Task objective — Copy out, word for word, the lines starting at the one that contains "Task: Expand the" and ending at the end of the items below, with both ends included. Leave the pictures out.

Data shown —
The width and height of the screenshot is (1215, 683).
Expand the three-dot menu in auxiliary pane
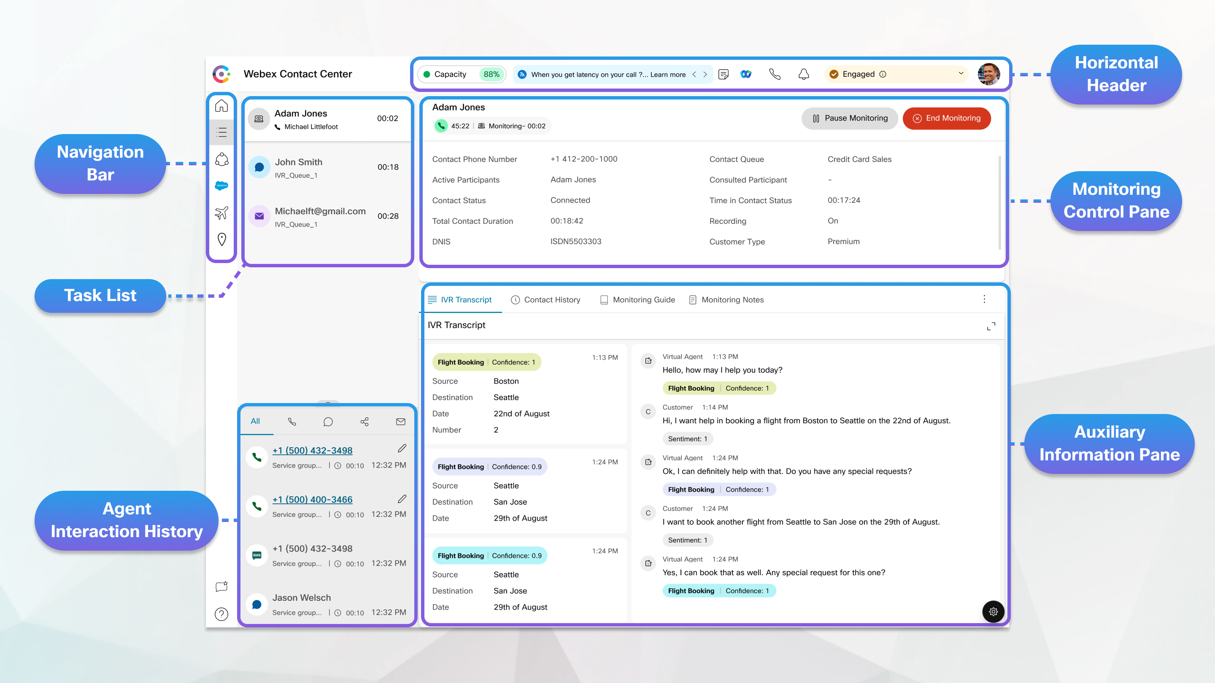[x=985, y=299]
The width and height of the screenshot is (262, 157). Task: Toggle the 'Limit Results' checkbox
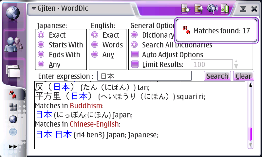coord(135,64)

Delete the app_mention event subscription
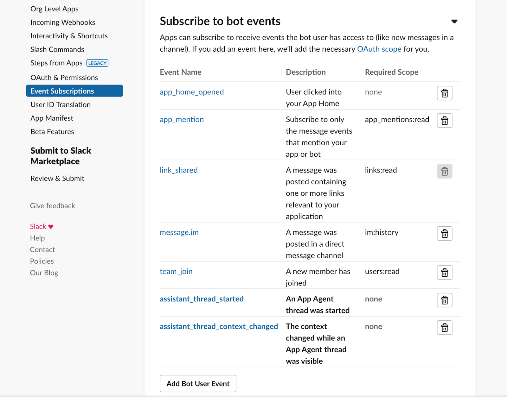[x=444, y=120]
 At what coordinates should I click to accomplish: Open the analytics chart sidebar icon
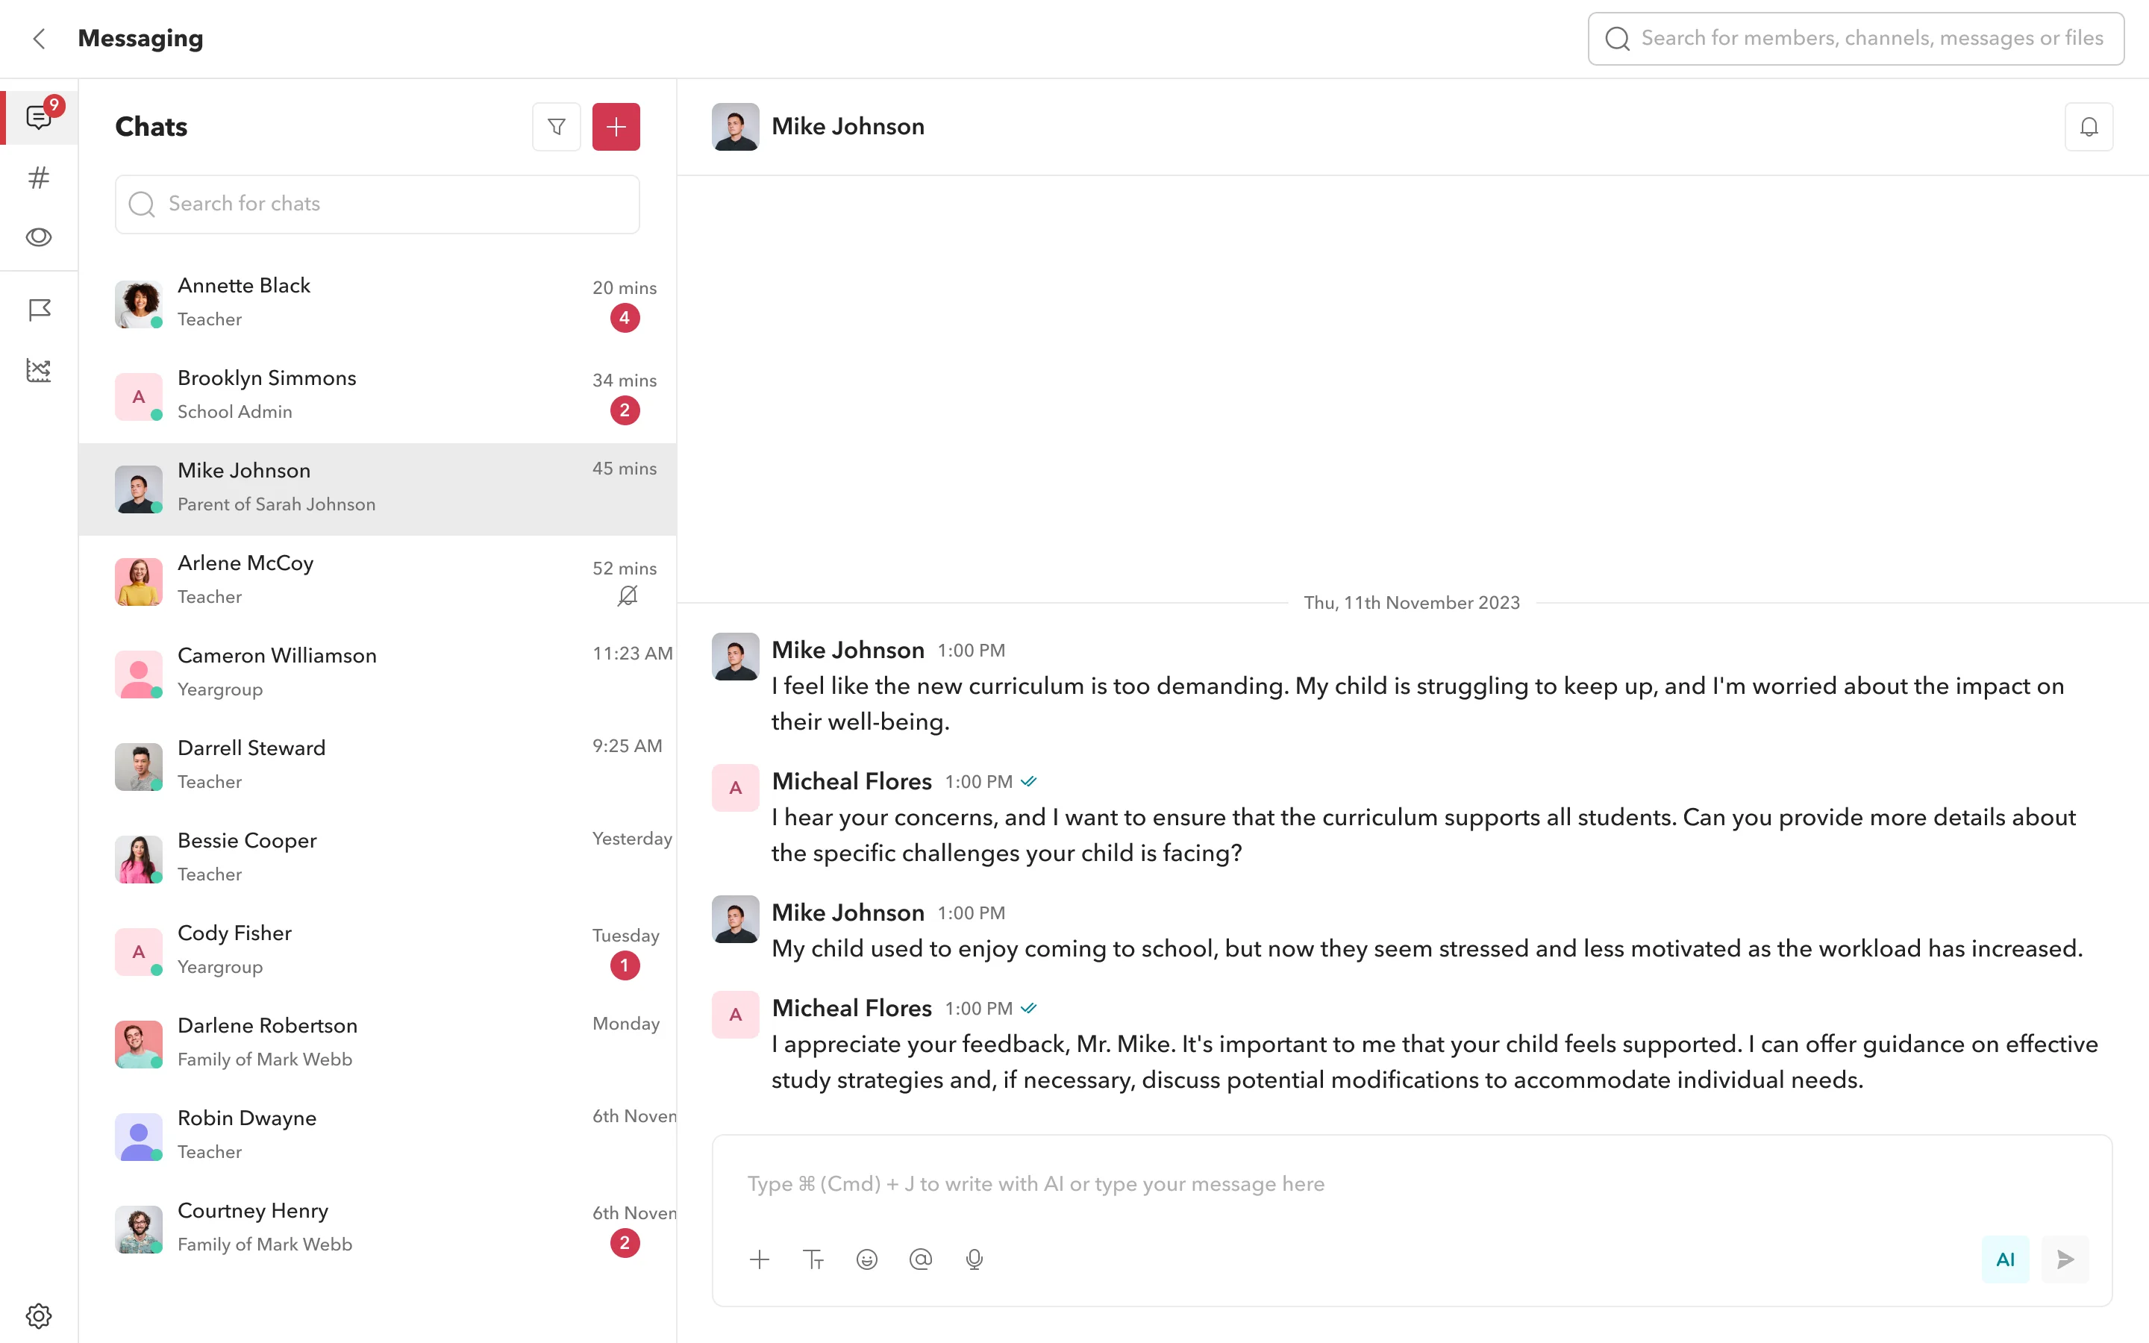(38, 370)
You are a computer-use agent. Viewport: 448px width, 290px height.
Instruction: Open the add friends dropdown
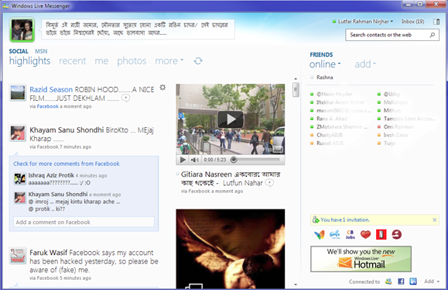point(365,64)
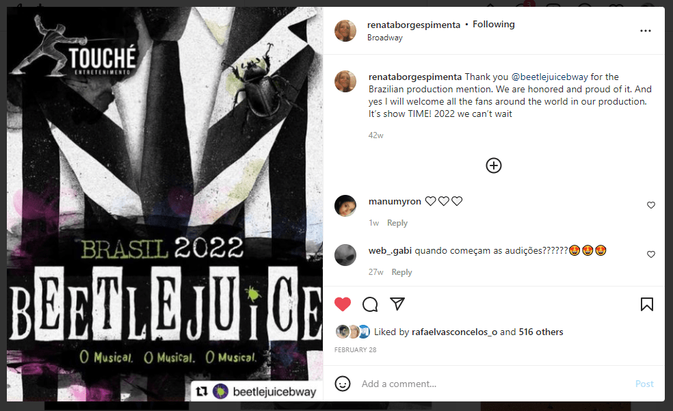Viewport: 673px width, 411px height.
Task: View renataborgespimenta header profile picture
Action: [345, 31]
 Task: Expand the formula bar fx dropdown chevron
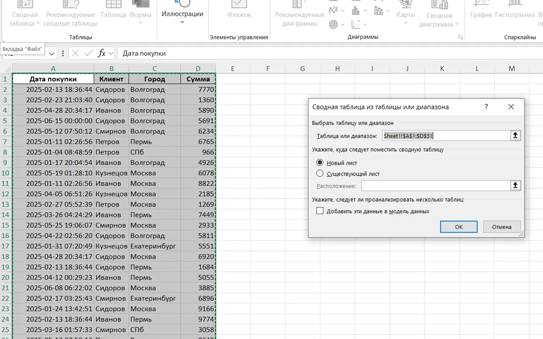pos(111,53)

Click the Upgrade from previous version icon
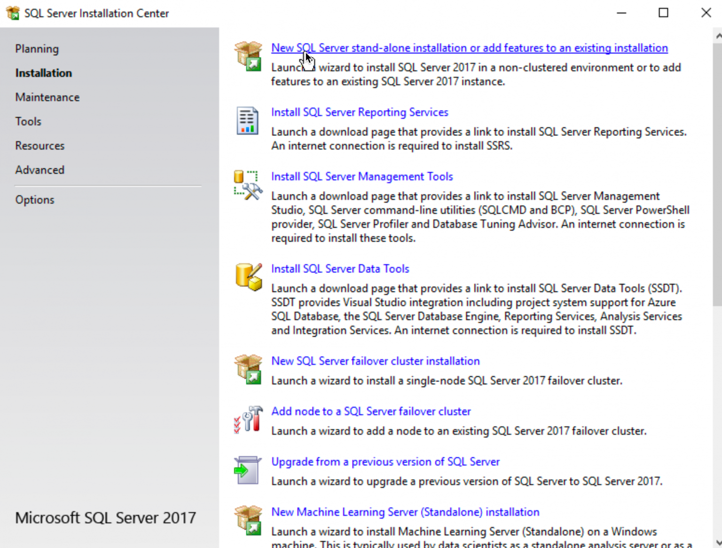coord(248,470)
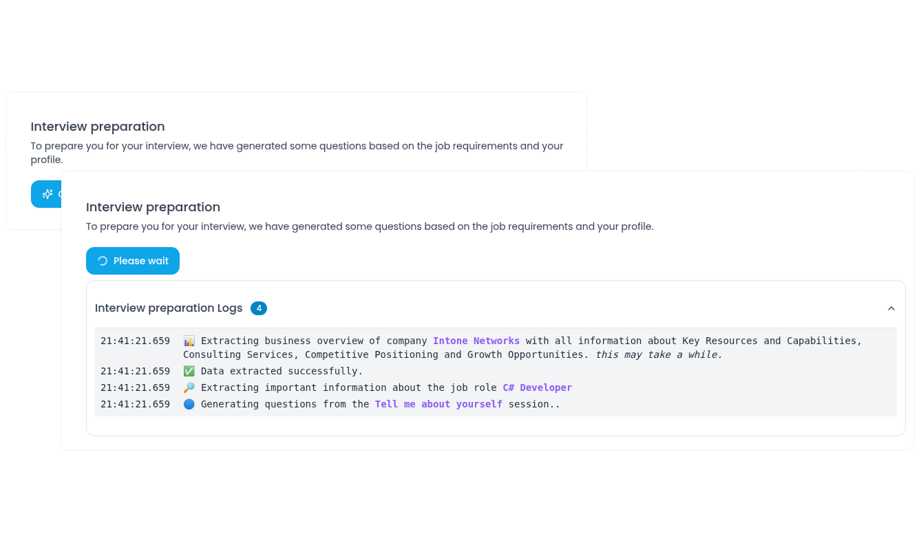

Response to this task —
 Task: Expand the formula bar fx dropdown chevron
pos(111,53)

Click the Upgrade from previous version icon
coord(248,470)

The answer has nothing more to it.